Spinal Tumor Resection
Complete tumor resection (surgical removal) is usually the most effective treatment for spinal tumors, which can form inside the spinal cord; in the membranes covering the spinal cord; or between the membranes and the bones of the spine. Tumors that originate in spinal tissue are called primary spinal tumors; what causes them is unknown. Whether benign or malignant, spinal tumors can upset the connection between the brain and the nerves, or inhibit the spinal cord's blood supply. Spinal tumors can cause symptoms on one or both sides of the body.
Spinal Tumor Resection Procedure
Spinal tumor resection is performed under general anesthesia. An incision is made to expose the spinal cord and nerves, the tumor is removed, the incision is closed with (usually) staples or nylon suture, and a specimen of the tumor is sent to a lab for analysis. If the tumor is malignant, resection may be followed by radiation therapy to ensure that the malignancy is completely eradicated. Resection of a benign tumor can relieve compression on the spinal cord, thereby preventing nerve damage.
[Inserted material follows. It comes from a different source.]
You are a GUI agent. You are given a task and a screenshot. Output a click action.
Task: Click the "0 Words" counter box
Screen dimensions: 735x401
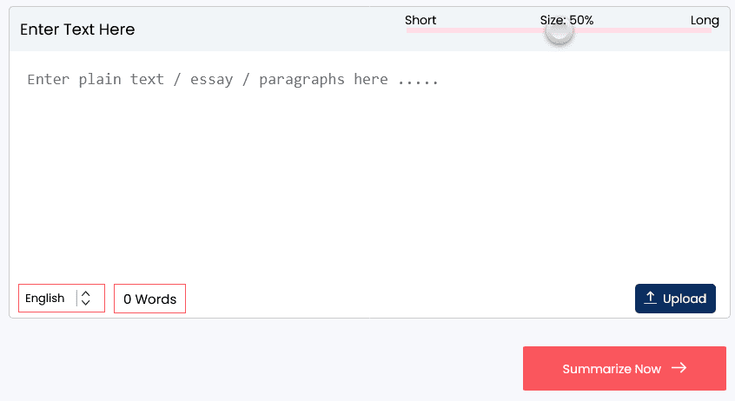click(x=149, y=299)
Recovery from Spinal Tumor Resection
After spinal tumor resection, a hospital stay of a few days is usually required; any pain is usually managed with oral analgesics. Bedrest is recommended to speed healing. Depending upon whether the tumor caused significant neurological damage prior to its being removed, physical therapy or rehabilitation may be needed. Strenuous activity is prohibited until approved by the surgeon.